I’ve adapted my model to forecast the impact of COVID-19 in the USA. Initially, I calibrated the model to fit the UK situation – but it’s built in a way to allow assumption changes appropriate for any geographic location.
Forecasting the USA as a whole is tricky, because conditions vary so much across different states – both in terms of lockdown measures and progression of the virus. But, It’s relatively easy to tweak the assumptions to fit the average USA position.
Using the John Hopkins death data, I’ve modelled the USA experience as follows:
The assumption changes to the UK model are:
- Starting population 333m (67m for UK), imported cases reduced by the same proportion
- Infection rate R0 pre lockdown 2.60 (UK 3.00)
- Infection rate R0 after lockdown 0.97 (UK 0.91)

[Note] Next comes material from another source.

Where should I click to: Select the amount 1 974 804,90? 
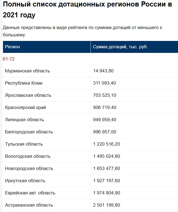pyautogui.click(x=107, y=193)
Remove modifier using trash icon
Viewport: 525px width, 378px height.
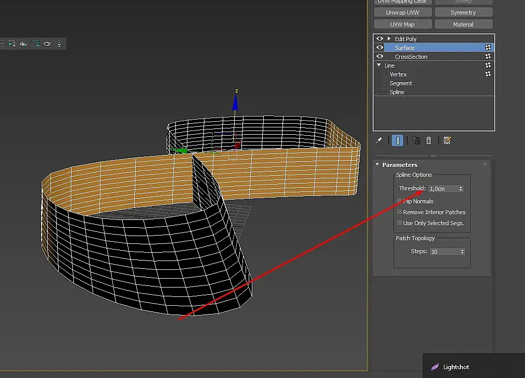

These produce a good fit for the data. But, as mentioned above, this is an average across the whole country and there will be huge differences across states. Overall, the growth in infections has been slower than for the UK, but the decline after lockdown is much flatter. This is likely because the progression of the virus is different across states.
The graph below shows the comparison of the shape of the UK and US forecast curve as a percentage of population. Because the UK growth in deaths has been quicker, the peak (as a percentage of the population) is higher, but the decline is speedier too. The total model forecast deaths for USA (if social distancing measures remain effective) is 174,000.